:: EXTRAIT DE PAGE

Pour comprendre comment religion et politique peuvent cohabiter, il faut s’intéresser à l’action religieuse et aux organisations sur le terrain.
Lorsque des politiciens sollicitent l’appui d’un groupe religieux au détriment d’un autre, ou que des autorités religieuses disent parler au nom de l’ensemble de la population, il est légitime de se demander si le maintien effectif d’une démocratie ne nécessite pas de bannir totalement la religion de la sphère publique.
Cependant, même dans les démocraties les plus laïques, un examen approfondi du rôle de la religion dans la vie publique met en évidence des facteurs antidémocratiques potentiels mais aussi des forces pro-démocratiques.
Pour vivre ensemble en conciliant liberté et responsabilité, il faut observer avec attention le fonctionnement des religions et des sociétés en question. Plus important encore, il faut s’intéresser à l’action religieuse et aux organisations sur le terrain, et pas seulement aux questions théologiques et aux autorités religieuses.
Séparer rigoureusement toute forme de religion de la vie publique semble être la meilleure solution. Les Français ont instauré le principe de laïcité et d’autres pays leur ont emboîté le pas.
Le danger des généralisations
Bien sûr, tous les pays démocratiques ne fonctionnent pas ainsi. D’autres théoriciens se sont donc demandé si certaines traditions religieuses étaient plus ou moins compatibles avec le système démocratique. Selon les époques et les lieux, la même religion a pu être vue comme le ferment de la démocratie ou, à l’inverse, comme une entrave à son fonctionnement.

::::
:: ENTRÉES

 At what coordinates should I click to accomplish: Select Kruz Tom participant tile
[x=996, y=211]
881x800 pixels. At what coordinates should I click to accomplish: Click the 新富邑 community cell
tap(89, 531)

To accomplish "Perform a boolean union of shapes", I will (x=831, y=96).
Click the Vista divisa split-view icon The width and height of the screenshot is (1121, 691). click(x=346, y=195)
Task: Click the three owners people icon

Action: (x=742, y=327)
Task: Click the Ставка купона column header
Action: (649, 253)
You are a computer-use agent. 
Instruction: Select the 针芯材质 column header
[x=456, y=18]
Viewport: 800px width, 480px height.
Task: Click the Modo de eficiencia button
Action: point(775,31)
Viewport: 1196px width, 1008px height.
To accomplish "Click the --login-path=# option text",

::::

TÂCHES:
a. Recopiez fidèlement le passage du texte sur la religion et la démocratie, depuis « Lorsque des politiciens » jusqu'à « la sphère publique. » inclus.
b. Poursuivez le texte sur la religion et la démocratie à partir de l'endroit où il s'arrête.

RÉPONSES PAR TÂCHE:
a.
Lorsque des politiciens sollicitent l’appui d’un groupe religieux au détriment d’un autre, ou que des autorités religieuses disent parler au nom de l’ensemble de la population, il est légitime de se demander si le maintien effectif d’une démocratie ne nécessite pas de bannir totalement la religion de la sphère publique.

b.
Pour évaluer l’impact de la religion sur la participation démocratique, il est essentiel de constater comment les religions sont « vécues » par les citoyens ordinaires et comment elles s’organisent au niveau local. Chaque courant s’appuie sur des idées, des rites et des façons de vivre qui peuvent favoriser [ou entraver] le fonctionnement de la démocratie.
Les politologues Pazit Ben-Nun Bloom et Gizem Arikan ont examiné des données de 54 pays fournies par le World Values Survey afin de mettre en évidence les différents effets des croyances et pratiques religieuses.
Selon cette étude, les personnes qui font partie d’une organisation religieuse manifestent un intérêt plus marqué pour la politique, font davantage confiance aux institutions et sont plus favorables à la démocratie. La façon dont les gens pratiquent leur religion peut aboutir au « développement de compétences civiques et de normes positives pour la démocratie ».
De même, les politologues nord-américains Sidney Verba, Key Lehman Scchlozman et Henry Brady ont montré que la pratique religieuse était un indice de participation civique, en particulier chez les citoyens les moins favorisés. Au sein des groupes religieux, les occasions offertes de s’exprimer, de s’organiser et de diriger aident à développer des compétences utiles à la participation démocratique.
Faut-il intégrer la religion au processus démocratique ?
Dans un livre publié en 2011, intitulé « Rethinking Religion and World Affairs », les auteurs affirment que la démocratie est plus susceptible d’émerger et de se maintenir lorsque les religions sont intégrées au processus de transition au lieu d’être considérées comme des forces hostiles.
Le révérend Martin Luther King Jr. est sans aucun doute l’exemple le plus connu de religieux investi en politique. Ici au Lincoln Memorial, où il prononça son célèbre discours, I Have a Dream, le 28 août 1963. Wikimedia/US government.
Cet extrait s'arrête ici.